Prior to starting our long cycle tour, we had many fantasies of what it would be like on the road. Now, with a year of riding under our belt, we have learnt a lot about what it is to be a cycle tourist. Here are just a few things we didn’t expect about cycle touring.

Couple posing with their bicycles against serene landscape

We had many assumptions before we started our journey.

1. The lack of downtime

Prior to beginning our long-term cycle tour, we had fanciful dreams of using the endless spare hours in the day for personal development and relaxation. We expected to be able to read books, write, study languages and complete our online University courses.

However, reality set in quickly as we discovered the whole day was filled with riding for 6 to 8 hours, cooking or finding food, locating a camp spot, looking for fresh streams to wash in and setting up/dissembling our campsite. On top of that, we had our daily mapping of routes and visa applications.

There are only a few hours at the end of the day in which to crawl into your tent, take a long breath and do some stretching to help calm down, before crashing miraculously into a deep sleep.

Couple take a break from cycling by lying down on the footpath

Daytime nap after eating our fill.

2. Extraordinary hospitality

Along our journey, we’ve had many discussions with other travellers about cycle touring compared to other forms of travel. It was obvious that the main benefit is the intense interactions cycle tourists have with the local communities they encounter. Before departing for our trip, we had heard that some hospitality would be shown to us whilst travelling. However, what surprised us was the extent and excessiveness of peoples’ hospitality.
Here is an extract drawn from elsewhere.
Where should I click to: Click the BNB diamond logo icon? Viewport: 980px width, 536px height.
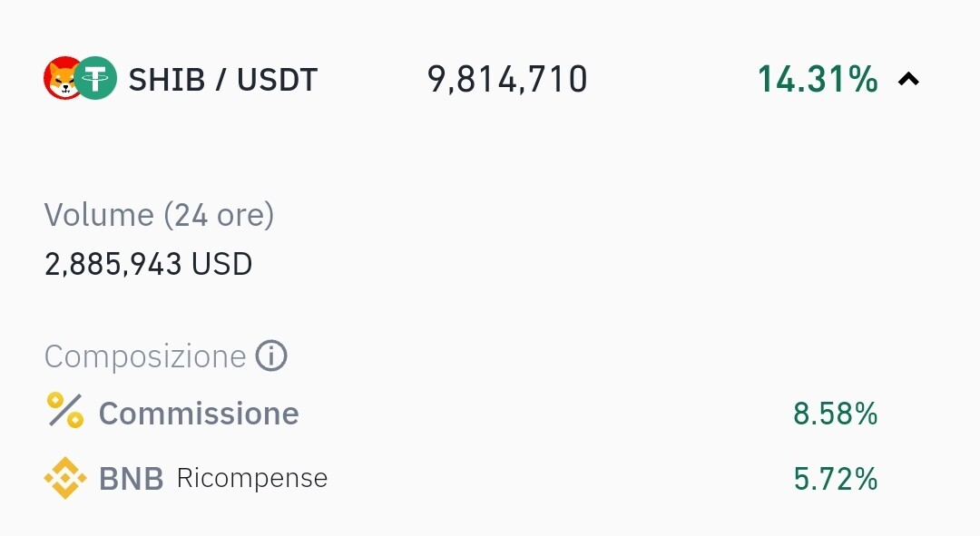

Staying in a Yurt in western China

Staying in a Yurt in western China.

We remember a particular day in Thailand where the sun was producing blistering heat and extreme humidity. Towards the mid-afternoon, we could feel a small increase in the wind and an eeriness crept up behind us as the weather began to change dramatically. Just before the clouds tumbled over us, we saw a small temple over the bridge to our right. We attempted to cycle there against a sudden raging headwind causing us to have to walk our bikes over the small bridge.

A one-eyed monk in his glorious orange robes saw us coming and without even having to say a word he gestured to us to stay the night. As soon as we entered the temple, a ferocious thunderstorm shook the buildings, terrifying all the local street dogs and a pounding rain filled the yard in half-a-metre of water in under 10 minutes!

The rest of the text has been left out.